Colchones en el suelo y patios sin sombra
Más del 60% de la población reclusa vive en régimen cerrado y pasa buena parte del día en la habitación de noche. Las cuatro horas al aire libre previstas en el artículo 10 del sistema penitenciario suelen coincidir con los períodos más calurosos. Exponerse al sol en el patio o permanecer en la celda sobrecalentada: la hora de aire del verano se puede reducir a esta elección.
A Nápolesen la prisión de Poggioreale, algunos paseos se realizan en espacios sin protección del sol. En la prisión de Uta, cerca Cagliarilas vacaciones de verano suspendieron las actividades, una práctica también denunciada en otros lugares. A padua muchos reclusos permanecían acostados en catres durante el mediodía; algunos informaron un mayor uso de medicamentos para controlar el insomnio y el malestar. matera pospuso el cierre de las celdas de las 15 a las 16 horas. Una hora ganada frente a todo un verano.

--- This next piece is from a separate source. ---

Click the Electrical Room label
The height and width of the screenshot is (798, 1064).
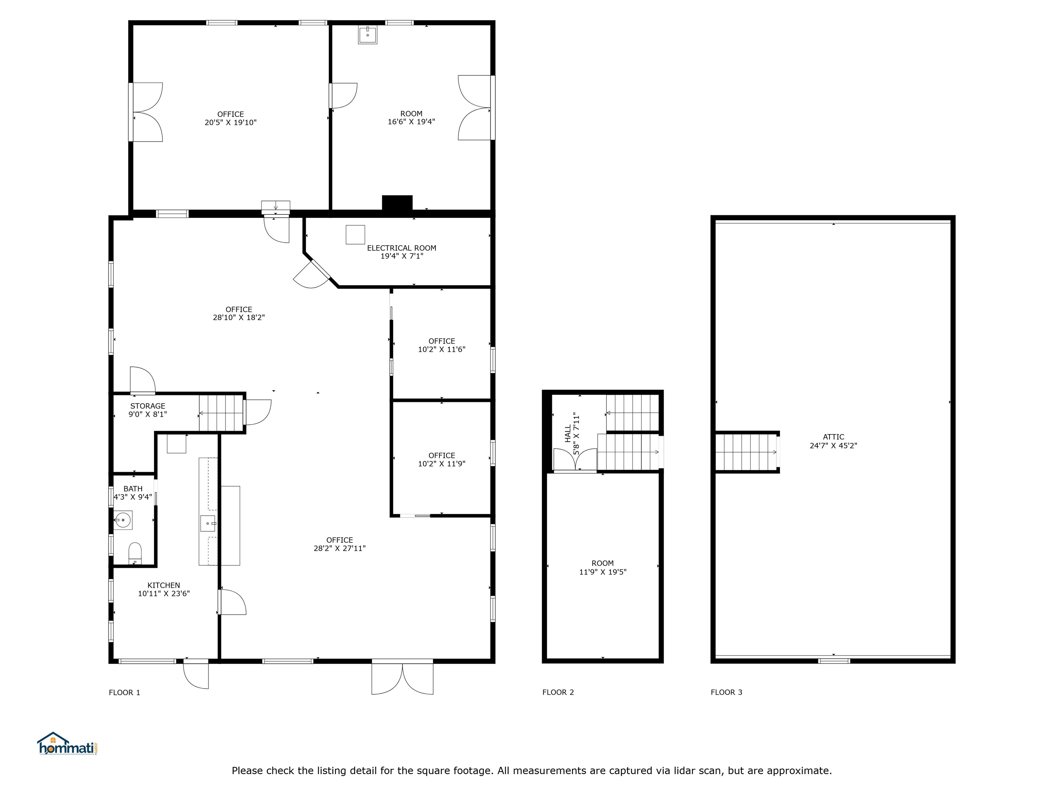point(402,248)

Luego están los fanáticos. En la Ópera de Milán faltan en algunos departamentos y, cuando están presentes, pueden resultar demasiado pequeños para las salas. En Rebibbia Femminile la administración declaró que había distribuido uno por celda, pero durante las visitas se encontraron habitaciones que aún no lo tenían. En la Dozza di Bolonia más de un centenar de reclusos tenían menos de 15 euros en sus cuentas y no podían comprar ni uno. En Poggioreale casi todos los dispositivos fueron adquiridos directamente por los reclusos. El aire, al parecer, es uno de los extras.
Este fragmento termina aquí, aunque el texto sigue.